Needless to say, this changes the game quite a lot. You no longer have time nor incentive to check out hidden nooks and crannies for extra rings or lives (unless they're hiding speed boots, and even then on Hard and Hardest they may not necessarily help), and for the most part the game's stages are focused entirely on speedy routes to get to the end as fast as possible (with the exception of Scrap Brain Zone which becomes a bit more frustrating with this set-up). Especially on the higher difficulty settings, you really need to get a move on! The removal of Marble Zone and Labyrinth Zone mean there is absolutely no dawdling in this one, no water to wade through or blocks to push, just pure time attack. There is one concession in the player's favour, however- if you die, you'll go back to the last Lamppost you reached but with the timer reset, but as you can't earn extra lives, you really want to use that sparingly if you intend to beat the game on one credit.
The final change is one that does encourage you to play on a sole credit- a high-score table, which appears after a Game Over and after the ending sequence once you beat the game (a screen that uses the Special Stage music, no less). Surprisingly, the scores are actually saved to the Mega Play, meaning there can actually be competition in this one (and since score no longer gives you extra lives either, it's the only reason you get points at all). Upon continuing your points are reset, so to get the highest possible score, you need to play on just one coin. Should be a neat challenge for Sonic veterans!

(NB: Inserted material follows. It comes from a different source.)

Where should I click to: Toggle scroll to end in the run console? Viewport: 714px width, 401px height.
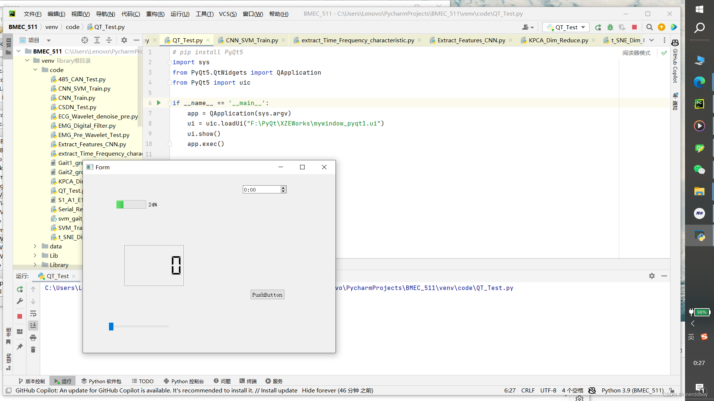point(33,326)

Anyway, this is brief because there's not much else to talk about, but it's a really fascinating alternate version of one of the most famous games in the world, a version that you don't see mentioned too often. It's also a game that I genuinely saw in an arcade! Specifically, Sega World / Sega Park in Tamworth, many many moons ago, and yet it's something I never hear people talk about often. If you want to give Sonic 1 a try without the slower Zones and with a timer constantly breathing down your neck, this is worth a shot. It's also notable in that it's as close to a Time Attack mode as the original game got until Sonic Jam (and even then, that used modified stage layouts from the collection) and much later on, the iOS port of the game. It's not exactly a Time Attack in the traditional sense, but it's weird, isn't it? Finally, it's an experiment that never caught on- there was also a Mega Play release for Sonic 2, and that went completely the opposite direction- the time limit was removed completely.
... And as if by magic, after this article was first written, Mega Play Sonic made it home!
Sega Ages: Sonic the Hedgehog, released on the Nintendo Switch in 2018, is the first of many Sega Ages releases for the system being handled by emulation wizards M2, and as well as including extras from their 3DS port- the Spin Dash, a Ring Save mode that lets you keep rings after being hit, and a Ring Chain counter- they also threw in some other things, including online rankings for certain challenges, the Drop Dash from Sonic Mania, and... The Mega Play version of the game! Sadly, this isn't quite complete- it sets the game at Normal with no option to change it. Still, it's nice it was included at all, and one of the online ranking challenges is a one-life version of the Mega Play game. So that's something!
Anyway, that's it. Told you this one was short.
For the record, we like Sonic games, but the best Sonic character is obviously Simpson the Cat.